For me, it's not just the measurement from base to peak, but rather the visible outline from base to peak.

BRANKKO said...

Actually,
Mount Elbrus (5,633 meters or 18,481 ft) is the highest mountain in Europe.
http://7summits.com/elbrus/elbrus.php
http://en.wikipedia.org/wiki/Mount_Elbrus
It's not in European Union, but it's still on European continent :)

DC said...

A controversial point, which is best directed to the quotation source, not to this blog.

Ebi Tahasoni said...

I never knew you had such an extensive online appearance professor. You have always been an inspiration to me and my students. Your Encyclopedia of the English Language has been my on my bedside table for years (and not as a part of the decoration!) and I believe you were among those linguists who advocated -in the good sense of the word, of course- a certain level of lenience towards such usage points.

I do agree that one should take notice of usage when controversy might arise, but I see no such point here. Tallest or Highest, it reminds me of an article on BBC Magazine a couple of years ago about the phrase “5 items or less” in British supermarkets…

Paul said...

I think you meant to say that Mauna Kea is over 30,000 feet, not metres, unless the Pacific ocean is over 25km deep...

:-)

DC said...

Thank you! Yes, 10,000 m, I meant (or 33,000 ft).

Paul Clapham said...

When I first read this I was on vacation in Slovenia so I didn't have time to do much except think "I don't believe I make that distinction between a high mountain and a tall mountain".
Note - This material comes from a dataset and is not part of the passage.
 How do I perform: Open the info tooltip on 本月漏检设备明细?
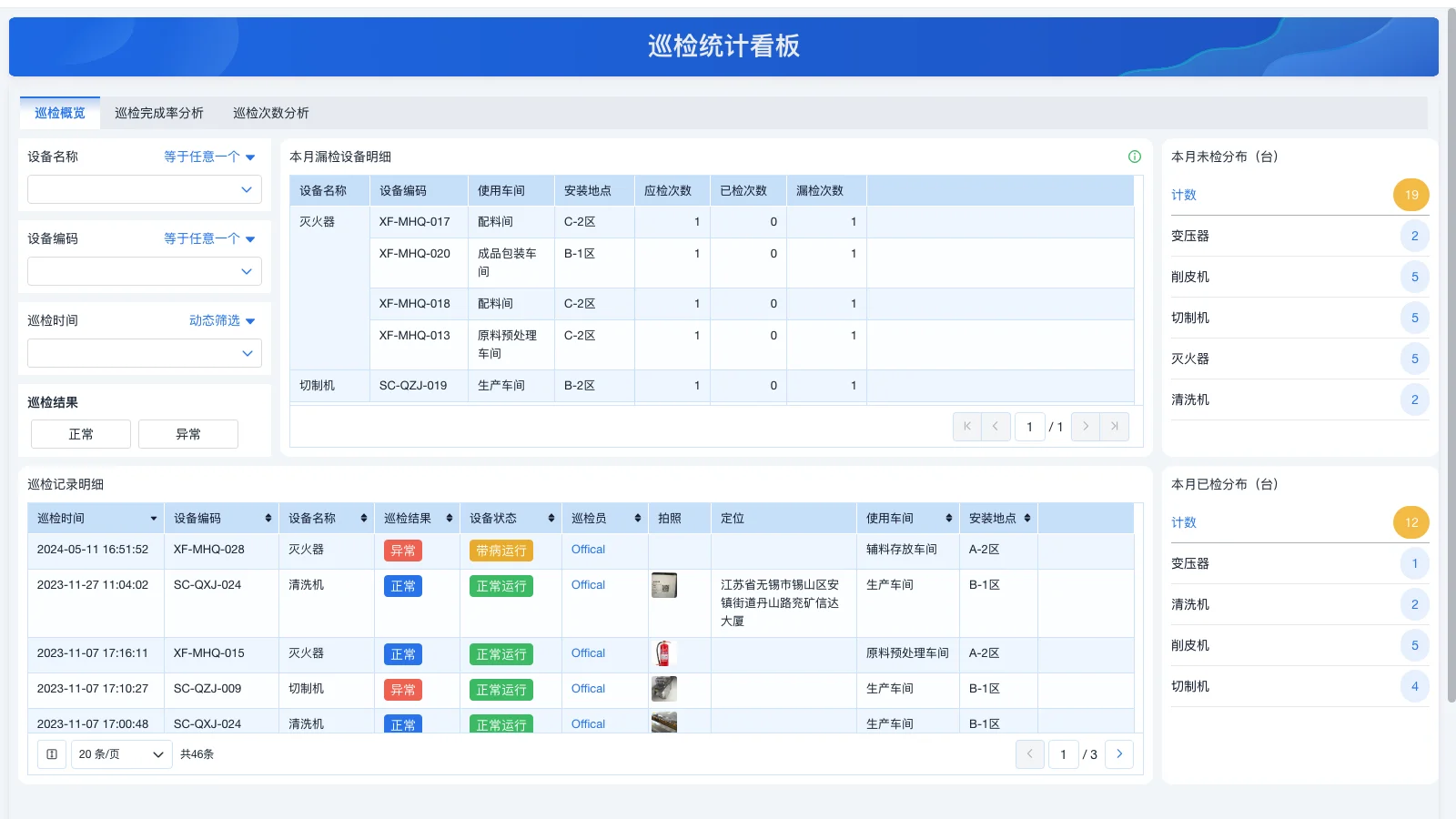pos(1134,157)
However I did have the experience while on a tour of a former mercury mine there where one of the tourists bumped his head on the top of the tunnel and the tour leader, whose English was really good, jokingly said that the tourist was "too high".
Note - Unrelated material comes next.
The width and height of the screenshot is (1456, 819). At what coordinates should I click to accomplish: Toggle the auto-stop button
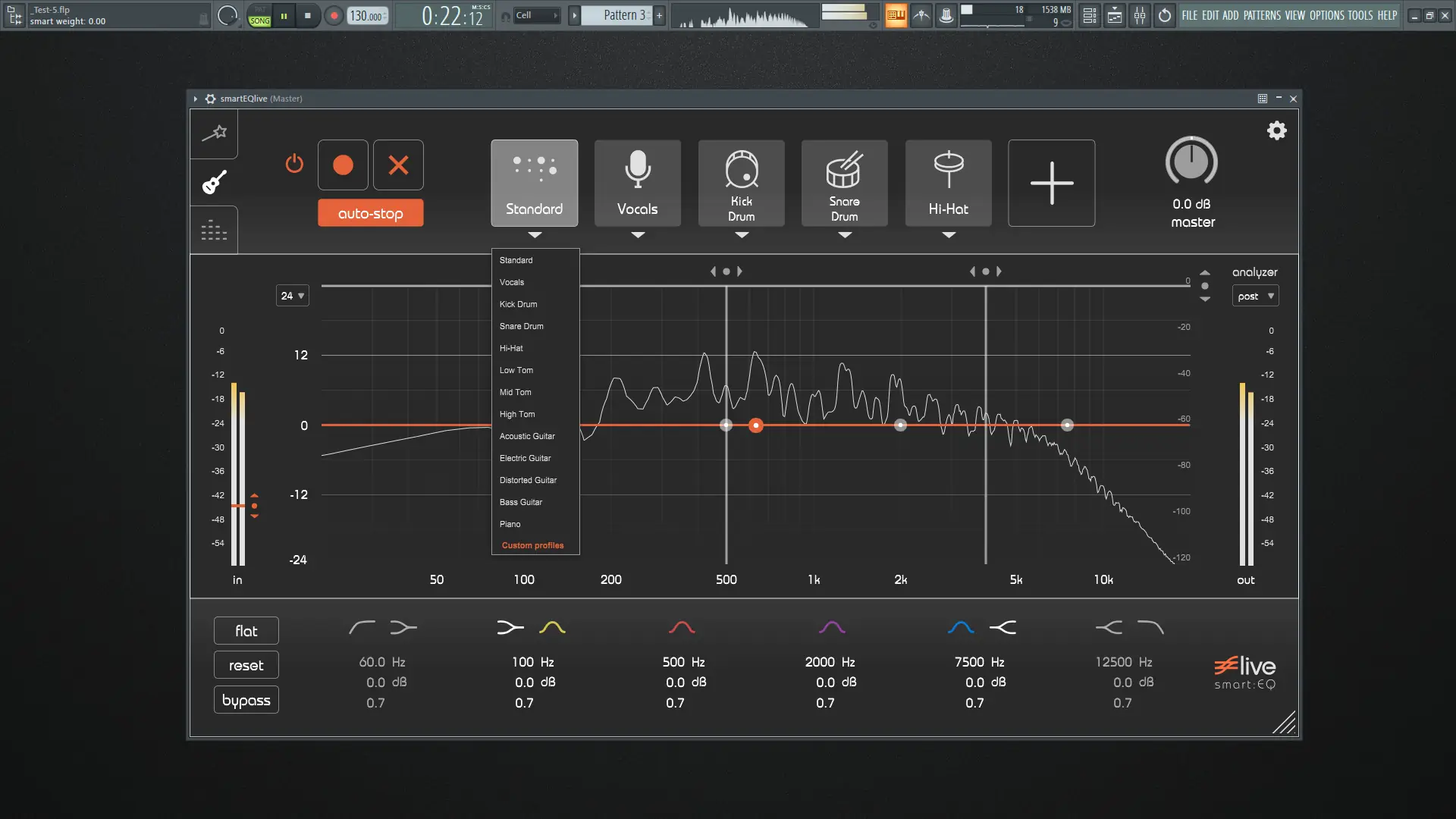pyautogui.click(x=370, y=213)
And that was because Slovene has a single word "visok" which covers both "tall" and "high" in English.

(Yes, I realize that doesn't mean that Slovenes can't make the distinction if necessary, just as English-speakers can make the distinction between the three separate concepts covered by the word "free". For which Slovenes have three different words.)

But anyway the post started me thinking about things which could be tall. People, yes. Trees, yes. Lakes, no. Mountains, sure, okay, they can be tall. But I think the alleged distinction between tall mountains and high mountains fails (for me at least) because there isn't a corresponding distinction between "tallness" and "height". I don't say "My tallness is 170 cm", I say "My height is 170 cm". Likewise we talk about the height of some towering eucalyptus in Australia which might be the tallest tree in the world, not its tallness.
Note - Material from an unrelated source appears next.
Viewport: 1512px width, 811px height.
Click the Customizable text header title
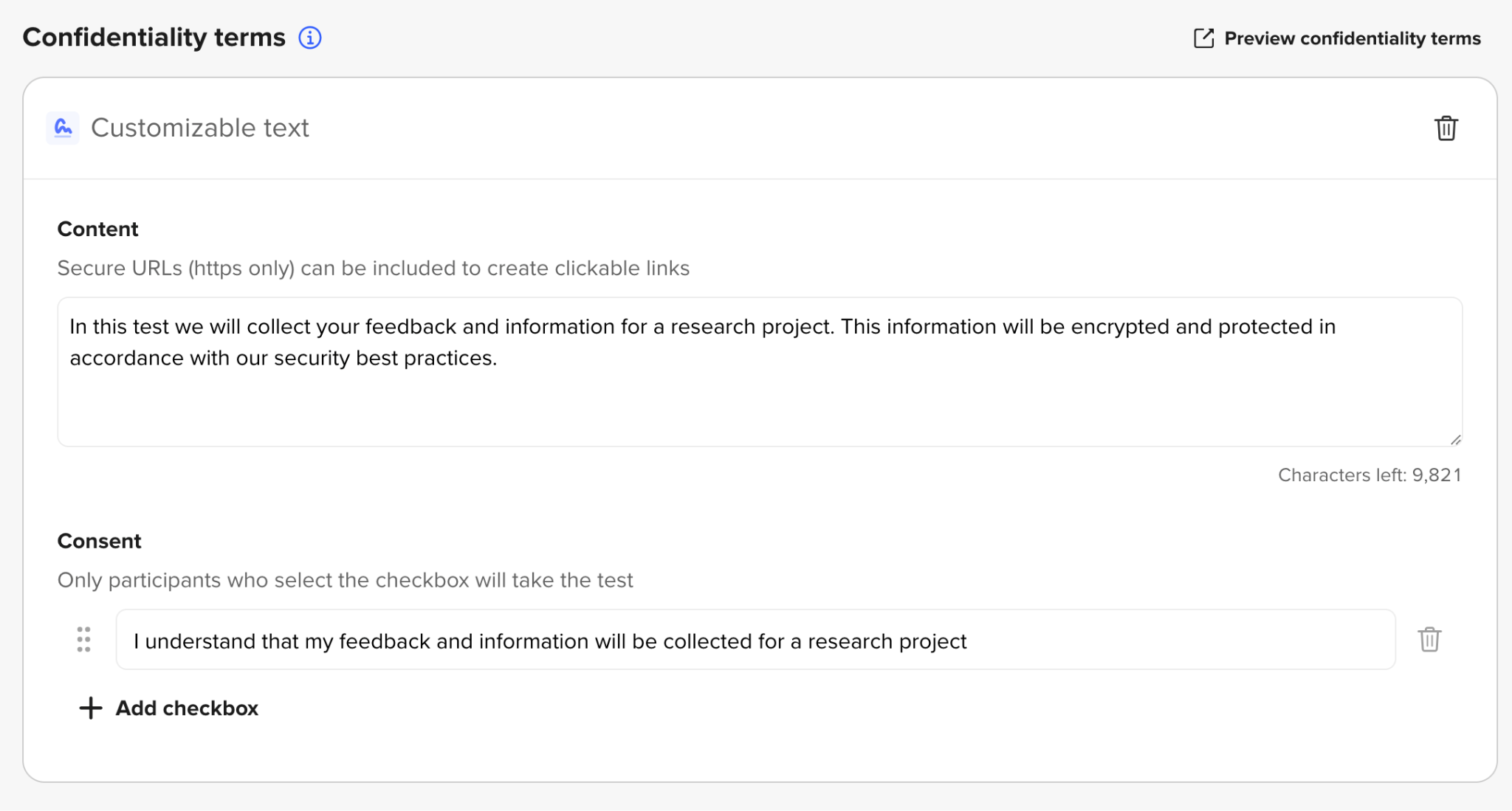click(x=199, y=128)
So given that, it becomes hard (for me) to support a distinction between height and tallness for mountains.

Chris Elston said...

I suggest that 'high' expresses altitude or level, and that 'tall' expresses upward extent - or in words my students more readily comprehend "reaching high". (Consequently, with a tall object, the height measurement will usually exceed the width measurement; hence, as David Crosbie observes, we can usually see the sides of the object.)
A further factor in the choice of words may be the point of the communication. For example, a tower may to most people be perceived as 'tall' (upward extent), but 'high' (altitude)to the speaker thinking of the spectacular view from the restaurant at the top.

Essam Abulkhaire said...

Thank you very much indeed for this informative and enlightening post.

As a teacher of English as a foreign language and a speaker of Arabic myself, I used to answer my students' questions about such issues that it's a matter of collocations. Because I introduce them to the notion of collocations as early as I can in the course, they usually find my answer satisfying. I think the issue is easier for us as foreign language speakers to solve than to native speakers.

But allow me Professor Crystal to ask if that is academic and linguistic enough in my context.

Thanks for the space.

DC said...

I agree that collocation will help to explain usage differences in a huge number of cases, as earlier comments have suggested. But the highest/tallest distinction can't be entirely explained by collocations. This is also a matter of reference, i.e. real-world knowledge, as the examples in my post illustrate.